NOW, HOWEVER, ECOLOGISTS ARE WORRIED. In 2018, the Forest Service proposed constructing a 3-mile road across the Pumice Plain to move drilling rigs to test sites. Scientists and conservationists objected so strongly that the agency withdrew the proposal. Then, a few months later, in December 2019, it released a new one. This time, in addition to tacking on some tunnel maintenance, the Forest Service suggested an additional alternative to the road: bringing in equipment and personnel via helicopter. But in early April, the agency decided to go ahead with the road, and Strebig hopes that the work, which could take up to five years, will begin this summer. 

Scientists prefer using helicopters, arguing that they would minimize the impact on research while still allowing for drilling and maintenance work. “No one is opposed to the project, but the Forest Service needs to find a better alternative than building a road,” said Carri LeRoy, an ecologist at The Evergreen State College who studies five new watersheds that formed on the Pumice Plain post-eruption. She recently received a big grant from the National Science Foundation, and the proposed road would cross all five watersheds, ending her project before it can really begin. 

But the helicopter alternative, with its tougher logistics and higher price, was a hard sell. A few scientists who attended planning meetings late last year left fearing a decision had already been made. “I just came away with a sense that (the Forest Service) is bound and determined to build that road,” LeRoy said.

In outreach meetings, too, Forest Service officials have talked up the destructive mudflow Spirit Lake could unleash, showing pictures of flooded towns from 1980 while de-emphasizing that such an outcome is only a distant possibility. The project is being sold to the public as essential for safety reasons, according to Arne Mortensen, a commissioner for Cowlitz County, where the downstream towns are located. “Absent a near-term and long-term cost analysis to show otherwise,” he wrote in an email, “using the road approach looks better.”

Scientists fear that they were subtly scapegoated, and the importance of their studies brushed aside, in an effort to cut costs. “I’m worried they’re just paying lip service to researchers’ concerns,” LeRoy said. Hoffman, the monument manager, denies this: “We’re working with specific researchers, and will continue to work with the research community to limit the amount of impact that occurs,” she said. 

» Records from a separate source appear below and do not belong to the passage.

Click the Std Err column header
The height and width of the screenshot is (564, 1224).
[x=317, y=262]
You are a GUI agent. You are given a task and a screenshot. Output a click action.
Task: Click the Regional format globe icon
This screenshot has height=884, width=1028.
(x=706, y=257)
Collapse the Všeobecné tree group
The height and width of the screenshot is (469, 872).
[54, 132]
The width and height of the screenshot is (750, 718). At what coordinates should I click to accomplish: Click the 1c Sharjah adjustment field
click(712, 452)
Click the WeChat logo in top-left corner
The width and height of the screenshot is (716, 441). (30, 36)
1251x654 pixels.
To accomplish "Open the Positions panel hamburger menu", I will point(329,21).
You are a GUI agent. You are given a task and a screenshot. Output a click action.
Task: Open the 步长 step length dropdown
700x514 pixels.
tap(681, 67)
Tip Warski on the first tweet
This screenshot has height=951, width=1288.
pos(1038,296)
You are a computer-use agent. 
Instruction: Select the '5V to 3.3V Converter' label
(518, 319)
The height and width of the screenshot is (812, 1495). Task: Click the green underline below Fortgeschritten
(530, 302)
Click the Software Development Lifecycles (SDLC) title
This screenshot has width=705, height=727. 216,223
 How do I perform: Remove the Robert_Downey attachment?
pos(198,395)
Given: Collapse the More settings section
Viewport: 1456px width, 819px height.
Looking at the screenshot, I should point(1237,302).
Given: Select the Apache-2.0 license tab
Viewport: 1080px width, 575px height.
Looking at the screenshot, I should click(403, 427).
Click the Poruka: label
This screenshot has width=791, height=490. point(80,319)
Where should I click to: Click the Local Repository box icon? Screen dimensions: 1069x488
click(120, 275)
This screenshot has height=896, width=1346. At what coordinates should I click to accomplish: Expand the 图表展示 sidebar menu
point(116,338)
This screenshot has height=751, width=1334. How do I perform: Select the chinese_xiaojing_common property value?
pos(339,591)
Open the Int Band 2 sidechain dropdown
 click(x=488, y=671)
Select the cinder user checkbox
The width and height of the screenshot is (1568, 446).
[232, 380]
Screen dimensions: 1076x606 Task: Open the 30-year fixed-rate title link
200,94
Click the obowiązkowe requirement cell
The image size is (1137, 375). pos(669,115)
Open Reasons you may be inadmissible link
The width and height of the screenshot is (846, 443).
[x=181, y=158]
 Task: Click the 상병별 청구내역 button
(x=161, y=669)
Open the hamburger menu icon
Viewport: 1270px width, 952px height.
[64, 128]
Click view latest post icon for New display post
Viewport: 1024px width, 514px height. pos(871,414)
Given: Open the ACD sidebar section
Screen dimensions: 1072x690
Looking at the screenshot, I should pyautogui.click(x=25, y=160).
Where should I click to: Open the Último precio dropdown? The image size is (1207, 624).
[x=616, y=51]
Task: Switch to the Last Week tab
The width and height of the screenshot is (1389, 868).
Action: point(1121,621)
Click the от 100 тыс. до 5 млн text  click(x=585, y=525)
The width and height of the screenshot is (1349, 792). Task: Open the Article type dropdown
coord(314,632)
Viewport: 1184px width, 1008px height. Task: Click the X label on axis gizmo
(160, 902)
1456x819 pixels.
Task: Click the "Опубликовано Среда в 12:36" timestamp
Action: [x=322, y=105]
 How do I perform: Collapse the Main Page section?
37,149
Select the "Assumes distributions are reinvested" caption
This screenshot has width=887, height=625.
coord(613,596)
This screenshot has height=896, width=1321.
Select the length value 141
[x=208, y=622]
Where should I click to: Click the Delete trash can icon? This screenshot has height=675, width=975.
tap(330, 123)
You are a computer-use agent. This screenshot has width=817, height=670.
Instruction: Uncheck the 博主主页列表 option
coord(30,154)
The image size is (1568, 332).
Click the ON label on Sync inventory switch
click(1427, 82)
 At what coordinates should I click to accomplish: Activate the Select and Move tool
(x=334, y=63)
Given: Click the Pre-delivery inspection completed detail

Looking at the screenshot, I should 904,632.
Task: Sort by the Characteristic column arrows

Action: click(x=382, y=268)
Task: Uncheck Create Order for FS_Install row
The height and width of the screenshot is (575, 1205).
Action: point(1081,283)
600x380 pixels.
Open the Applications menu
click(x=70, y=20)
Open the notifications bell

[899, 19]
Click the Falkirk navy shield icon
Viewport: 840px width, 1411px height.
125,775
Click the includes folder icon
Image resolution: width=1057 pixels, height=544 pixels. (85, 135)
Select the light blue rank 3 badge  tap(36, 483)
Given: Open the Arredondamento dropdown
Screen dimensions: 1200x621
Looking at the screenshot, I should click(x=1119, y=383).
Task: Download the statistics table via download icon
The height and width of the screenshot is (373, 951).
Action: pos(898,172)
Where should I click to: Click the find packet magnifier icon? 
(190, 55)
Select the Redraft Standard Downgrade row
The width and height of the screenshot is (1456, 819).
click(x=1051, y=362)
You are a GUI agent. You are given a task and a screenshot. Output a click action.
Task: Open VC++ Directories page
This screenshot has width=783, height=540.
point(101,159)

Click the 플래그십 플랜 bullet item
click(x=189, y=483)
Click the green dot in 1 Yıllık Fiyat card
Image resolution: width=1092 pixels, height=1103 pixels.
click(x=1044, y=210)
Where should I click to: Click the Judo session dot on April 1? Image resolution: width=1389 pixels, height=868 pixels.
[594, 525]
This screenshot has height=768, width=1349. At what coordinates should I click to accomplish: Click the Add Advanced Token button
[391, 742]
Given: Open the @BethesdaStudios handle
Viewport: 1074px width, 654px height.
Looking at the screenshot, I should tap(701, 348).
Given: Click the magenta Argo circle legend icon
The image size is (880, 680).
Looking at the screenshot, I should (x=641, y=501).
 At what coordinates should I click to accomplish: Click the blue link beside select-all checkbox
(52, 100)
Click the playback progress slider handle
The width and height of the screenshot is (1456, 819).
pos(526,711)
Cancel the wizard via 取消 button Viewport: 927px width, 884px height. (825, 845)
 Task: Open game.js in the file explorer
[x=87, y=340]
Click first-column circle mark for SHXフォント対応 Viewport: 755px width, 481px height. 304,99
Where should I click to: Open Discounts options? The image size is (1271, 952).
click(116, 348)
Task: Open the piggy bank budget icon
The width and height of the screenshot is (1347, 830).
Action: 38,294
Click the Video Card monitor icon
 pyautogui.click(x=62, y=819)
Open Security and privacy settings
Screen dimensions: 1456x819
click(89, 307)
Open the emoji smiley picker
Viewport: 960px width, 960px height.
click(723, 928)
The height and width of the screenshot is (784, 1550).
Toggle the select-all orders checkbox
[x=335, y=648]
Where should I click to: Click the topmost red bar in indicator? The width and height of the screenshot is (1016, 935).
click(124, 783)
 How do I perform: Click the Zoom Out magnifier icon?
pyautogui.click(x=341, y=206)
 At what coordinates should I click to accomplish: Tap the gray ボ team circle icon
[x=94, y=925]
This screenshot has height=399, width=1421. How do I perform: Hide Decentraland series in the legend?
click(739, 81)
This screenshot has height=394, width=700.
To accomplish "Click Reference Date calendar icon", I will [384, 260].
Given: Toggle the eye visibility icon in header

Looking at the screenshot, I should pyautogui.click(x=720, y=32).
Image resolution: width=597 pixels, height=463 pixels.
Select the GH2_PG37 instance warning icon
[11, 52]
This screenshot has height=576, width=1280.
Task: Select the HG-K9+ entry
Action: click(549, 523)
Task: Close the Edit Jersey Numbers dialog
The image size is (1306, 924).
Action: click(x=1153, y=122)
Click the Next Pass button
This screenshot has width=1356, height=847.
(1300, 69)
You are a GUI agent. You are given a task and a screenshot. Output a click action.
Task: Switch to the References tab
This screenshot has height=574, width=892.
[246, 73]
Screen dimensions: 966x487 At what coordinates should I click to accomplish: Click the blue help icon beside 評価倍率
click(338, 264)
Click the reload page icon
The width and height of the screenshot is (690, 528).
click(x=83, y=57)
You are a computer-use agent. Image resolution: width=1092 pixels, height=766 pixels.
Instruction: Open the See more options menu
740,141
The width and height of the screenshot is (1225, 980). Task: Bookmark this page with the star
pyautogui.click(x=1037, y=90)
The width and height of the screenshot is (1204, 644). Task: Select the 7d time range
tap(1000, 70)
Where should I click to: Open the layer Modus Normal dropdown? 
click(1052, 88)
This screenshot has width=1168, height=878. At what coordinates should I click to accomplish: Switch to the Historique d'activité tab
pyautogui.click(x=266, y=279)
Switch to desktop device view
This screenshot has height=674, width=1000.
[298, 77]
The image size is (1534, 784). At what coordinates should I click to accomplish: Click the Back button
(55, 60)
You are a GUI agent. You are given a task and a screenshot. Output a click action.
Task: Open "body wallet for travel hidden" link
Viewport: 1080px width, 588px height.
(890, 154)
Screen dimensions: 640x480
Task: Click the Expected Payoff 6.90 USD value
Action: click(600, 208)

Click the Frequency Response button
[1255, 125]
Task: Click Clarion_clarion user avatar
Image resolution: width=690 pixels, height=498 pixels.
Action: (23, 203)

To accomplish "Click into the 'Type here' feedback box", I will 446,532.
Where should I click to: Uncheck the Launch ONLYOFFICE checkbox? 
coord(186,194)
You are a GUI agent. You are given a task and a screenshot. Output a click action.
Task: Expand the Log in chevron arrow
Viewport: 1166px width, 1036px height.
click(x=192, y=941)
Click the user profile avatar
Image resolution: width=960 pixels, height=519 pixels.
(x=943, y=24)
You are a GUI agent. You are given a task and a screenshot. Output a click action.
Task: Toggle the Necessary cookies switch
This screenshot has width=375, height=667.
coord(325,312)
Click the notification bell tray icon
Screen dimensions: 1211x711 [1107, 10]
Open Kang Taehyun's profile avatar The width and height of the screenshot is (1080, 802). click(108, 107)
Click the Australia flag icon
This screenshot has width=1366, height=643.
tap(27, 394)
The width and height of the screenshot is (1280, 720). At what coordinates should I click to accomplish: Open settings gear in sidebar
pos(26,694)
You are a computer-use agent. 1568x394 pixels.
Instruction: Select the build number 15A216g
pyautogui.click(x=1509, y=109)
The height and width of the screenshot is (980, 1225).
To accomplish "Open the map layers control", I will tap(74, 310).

trees and vegetation on the mountainside

Photo by adrian on Unsplash 

But Susan Saul, a conservationist with the Washington Native Plant Society who was instrumental in getting the blast area designated a national monument, said project planners have been cavalier about the road’s possible impacts on research. For example, a Forest Service staffer wrote that the physical environment “will have returned to baseline” within two years of the project’s completion. To Saul, that phrasing betrays a fundamental misunderstanding of the relationship between science and the landscape at Mount St. Helens. Ecologists want to study how life responds after an eruption. But a road will change everything, with effects that extend far beyond its physical footprint: Vehicles crush vegetation, ferry in introduced species and change animal behavior, among other things. Slap a road through the Pumice Plain, and the research there would effectively be reduced to how life responds after a road is built — a much less interesting project. “So it seems like the writer wasn’t taking the research seriously,” Saul said. 

For ecologists, this seriousness, or its lack, could have profound consequences. What is the value of a monument devoted to the processes of disturbance and ecological succession if those processes are themselves irrevocably disturbed? That is a question as yet unstudied, but as Crisafulli, the Forest Service ecologist, points out, no one has invested more in the research at Mount St. Helens than the federal government. “The agency has spent millions of dollars on multiple studies for the past four decades,” he said. “There’s no getting around the fact that building a road through the heart of it would put that legacy at risk.”